Jonathan Gray, president of Blackstone, said in an interview with the Financial Times that it was “a little early” to say redemption requests were slowing at the fund, called Blackstone Real Estate Income Trust, or Breit.
“We have a backlog from November and December,” said Gray. “I will say the tone of the conversations with our advisers is much improved.”
In December, Blackstone limited investor withdrawals from the fund, as investors grew concerned about the long-term health of the property market.
Breit is designed to give wealthy investors exposure to the New York-based group’s sprawling portfolio of commercial real estate properties such as warehouses, apartment buildings and office towers.
The fund has attracted tens of billions of dollars in assets in recent years, fuelling fee and asset growth inside Blackstone.
However, the rapid and sustained redemption requests that kicked off last summer have underscored the risks of offering liquidity for illiquid assets and may drive changes to the way Blackstone builds such funds.
“I think there will be an evolution of private wealth products,” said Gray. “This product has worked as designed, but can there be tweaks that improve things? Sure.” Gray noted that newer funds didn’t allow monthly redemptions.

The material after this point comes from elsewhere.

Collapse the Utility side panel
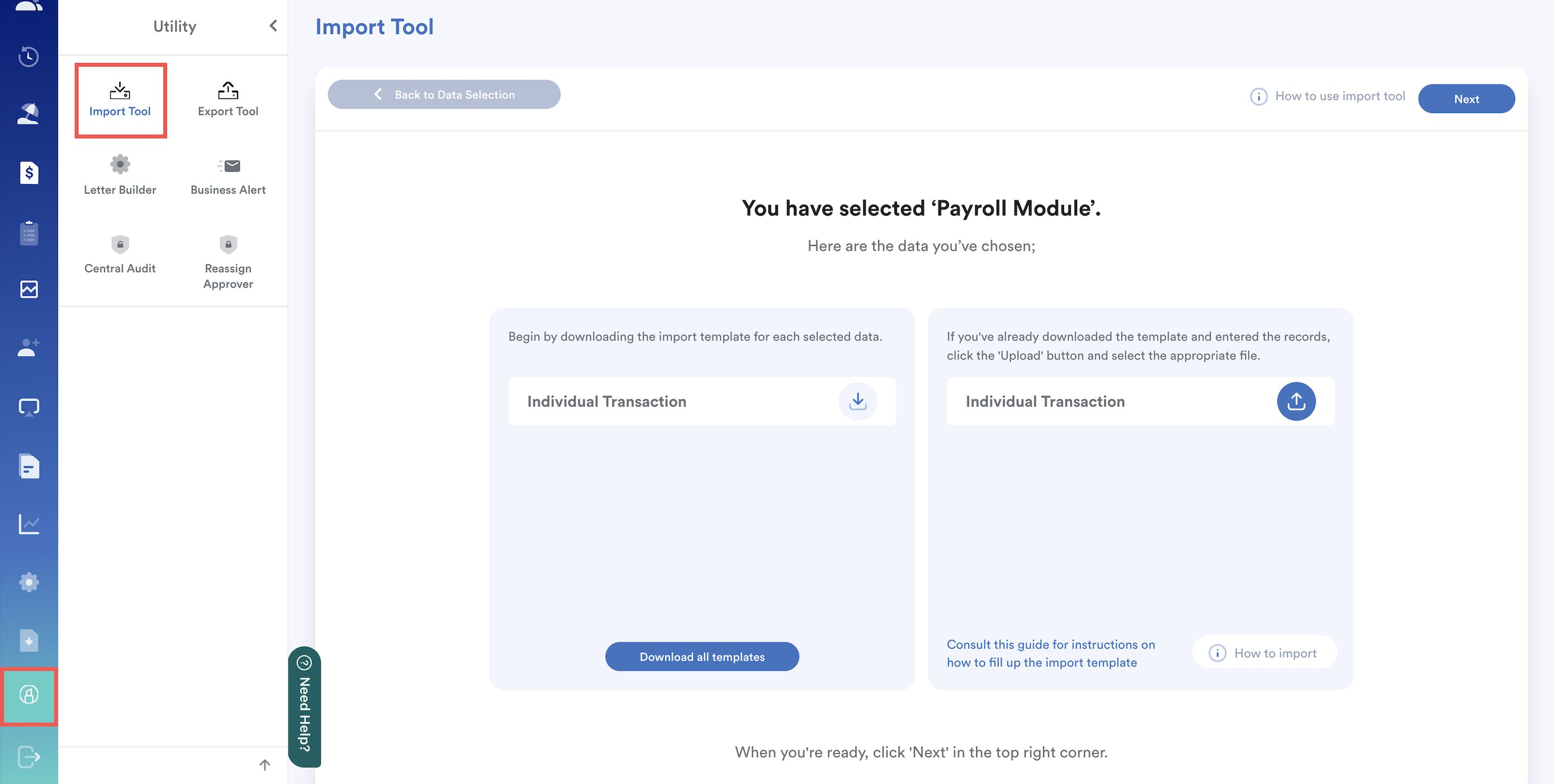This screenshot has width=1554, height=784. tap(273, 26)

In fourth-quarter results released on Thursday, Blackstone posted a sharp drop in profits as its fee-based earnings were hit by falling performance at Breit and worsening economic conditions.
Blackstone’s fee-related earnings, a proxy for the management fees it earns, plunged 42 per cent to $1.1bn. Its distributable earnings — a metric that is favoured by analysts as a proxy for overall cash flows — fell a similar amount to $1.3bn. On a per-share basis, the results either met or exceeded analyst forecasts polled by Bloomberg.

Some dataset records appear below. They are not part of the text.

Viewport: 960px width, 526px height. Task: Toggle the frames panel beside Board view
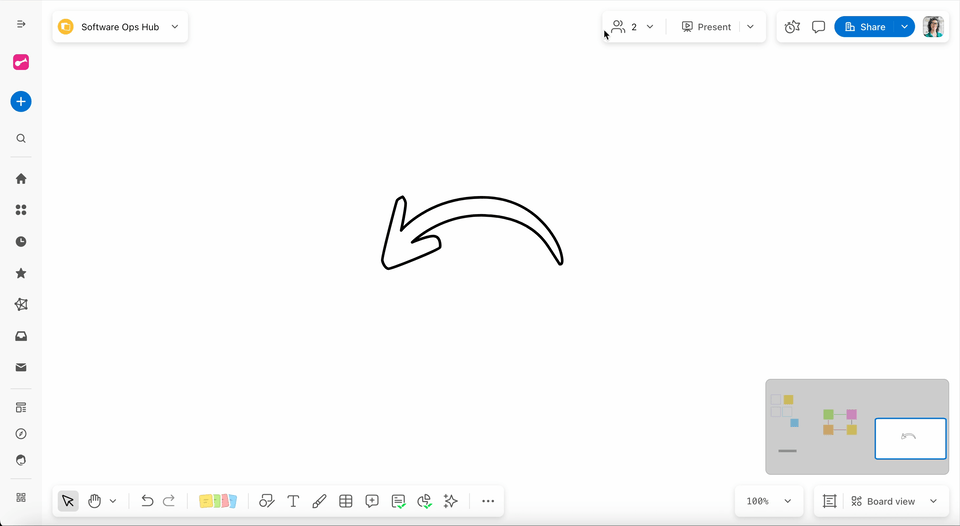coord(829,501)
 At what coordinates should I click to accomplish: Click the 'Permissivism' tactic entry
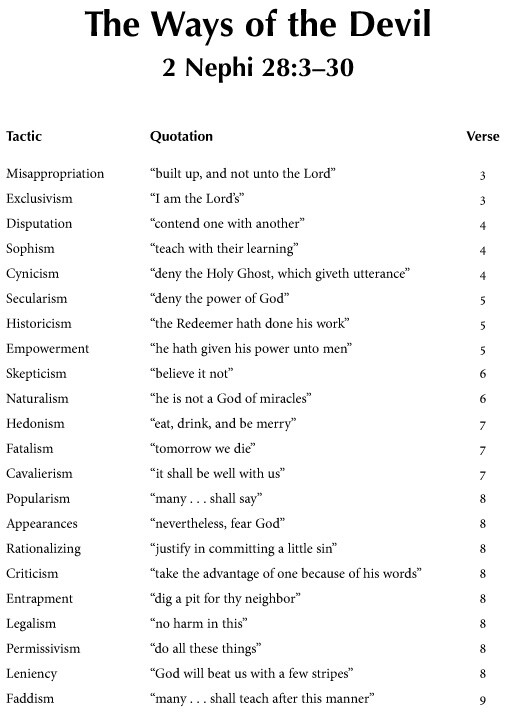43,649
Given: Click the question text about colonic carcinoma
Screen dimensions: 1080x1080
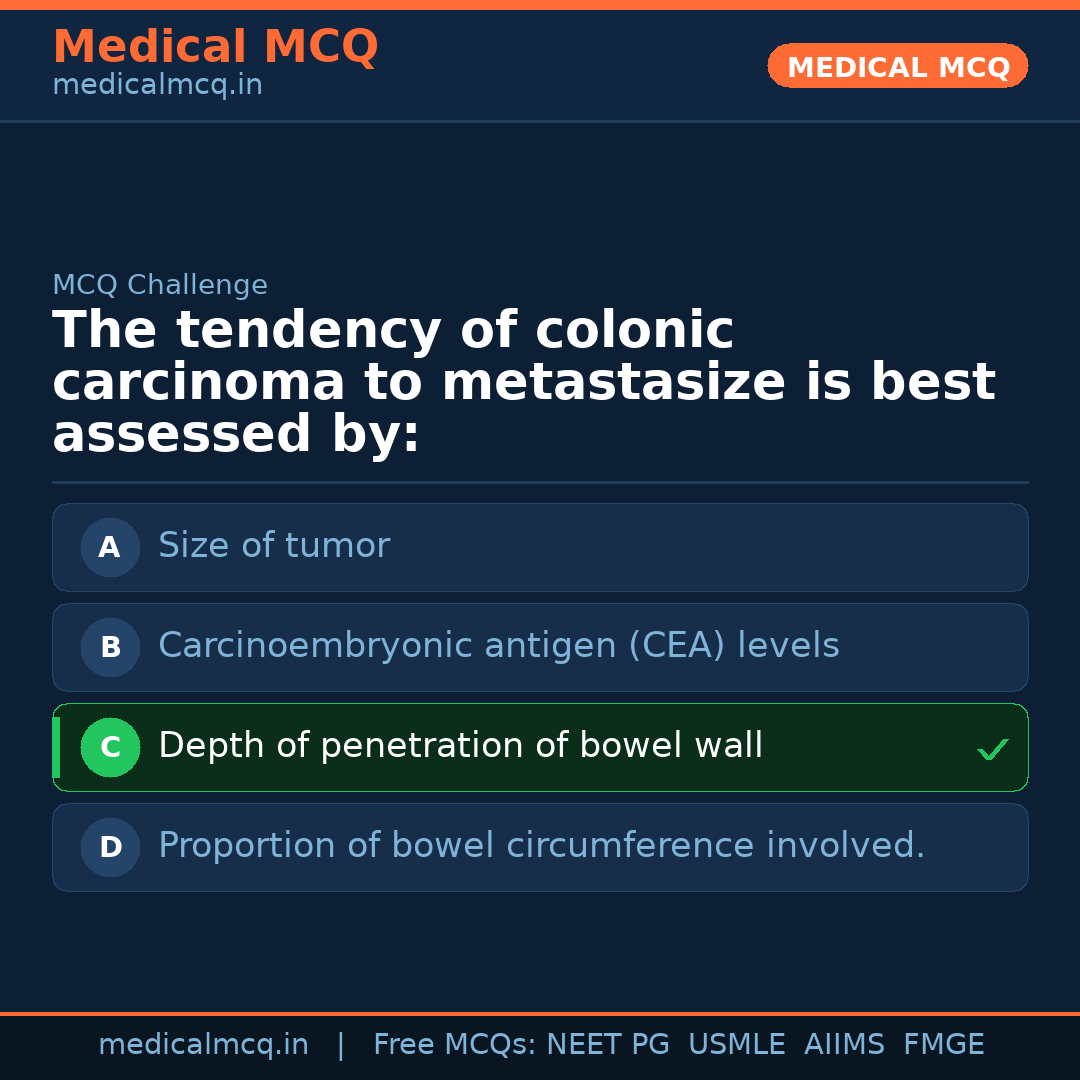Looking at the screenshot, I should (x=523, y=383).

The decline in fee-based earnings was caused by a sharp drop in incentive fees — profits Blackstone makes once it has achieved a certain level of return for investors — earned by Breit due to falling performance and an accounting change.
Blackstone marked Breit down by about 1.5 per cent during the quarter, meaning the fund did not earn significant incentive fees. “Nobody was immune to a higher cost to capital and higher cap rates, but we saw really strong cash flow growth,” said Gray of Blackstone’s property portfolio.
At the beginning of 2022, Blackstone began recording incentive fees earned by Breit on a quarterly basis, instead of an annual basis.
Had the policy been in place in 2021, Blackstone’s fee-related earnings would have declined 19 per cent, due to the lack of incentive fees.
Blackstone shares initially tumbled sharply when Breit limited withdrawals, but they have recovered most of their losses, fuelled by a broad market rebound and a $4bn investment made by the University of California into the fund this month. On Wednesday, the university invested a further $500mn into Breit.
Institutional investors such as UC continue to pour money into Blackstone, which raised more than $43bn for the quarter, propelling overall assets under management to a record $975bn.
Gray said he remained optimistic about the long-term opportunity in attracting new assets from wealthy investors despite the troubles at Breit.
He said that while only 1 per cent of the $85tn in wealth available to be invested was in alternatives, that would rise over time.
“I remember in the 2008 and 2009 time period, people saying institutions wouldn’t invest in alternatives anymore. Obviously, that didn’t prove to be the case,” said Gray.